▸ **Material for this task**
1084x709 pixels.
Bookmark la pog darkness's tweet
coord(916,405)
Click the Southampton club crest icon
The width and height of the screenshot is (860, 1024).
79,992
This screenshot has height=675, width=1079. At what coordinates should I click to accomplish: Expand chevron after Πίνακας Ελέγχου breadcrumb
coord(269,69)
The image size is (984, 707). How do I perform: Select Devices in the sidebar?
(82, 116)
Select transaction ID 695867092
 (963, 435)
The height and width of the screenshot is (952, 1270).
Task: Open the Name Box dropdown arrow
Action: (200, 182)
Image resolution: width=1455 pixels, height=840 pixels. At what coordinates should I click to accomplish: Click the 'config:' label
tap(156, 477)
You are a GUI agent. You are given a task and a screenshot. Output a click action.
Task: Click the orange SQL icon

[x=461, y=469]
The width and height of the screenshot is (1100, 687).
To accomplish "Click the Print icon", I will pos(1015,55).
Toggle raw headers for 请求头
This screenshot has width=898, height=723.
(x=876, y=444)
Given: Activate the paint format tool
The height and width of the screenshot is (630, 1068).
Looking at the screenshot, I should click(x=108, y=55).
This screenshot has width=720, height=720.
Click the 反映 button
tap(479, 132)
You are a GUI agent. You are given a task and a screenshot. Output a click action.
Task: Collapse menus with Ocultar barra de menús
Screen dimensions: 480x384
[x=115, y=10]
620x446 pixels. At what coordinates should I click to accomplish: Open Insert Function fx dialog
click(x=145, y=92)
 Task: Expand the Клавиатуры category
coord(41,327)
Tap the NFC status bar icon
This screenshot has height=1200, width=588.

▸ **Problem details**
Everything from the line with "The height and width of the screenshot is (630, 1068)." to the last line of the entries is to be written out exactly; omit all earlier lines.

▸ **Output for this exercise**
The height and width of the screenshot is (630, 1068).
Looking at the screenshot, I should click(x=108, y=55).
This screenshot has width=720, height=720.
Click the 反映 button
tap(479, 132)
You are a GUI agent. You are given a task and a screenshot. Output a click action.
Task: Collapse menus with Ocultar barra de menús
Screen dimensions: 480x384
[x=115, y=10]
620x446 pixels. At what coordinates should I click to accomplish: Open Insert Function fx dialog
click(x=145, y=92)
 Task: Expand the Клавиатуры category
coord(41,327)
Tap the NFC status bar icon
This screenshot has height=1200, width=588.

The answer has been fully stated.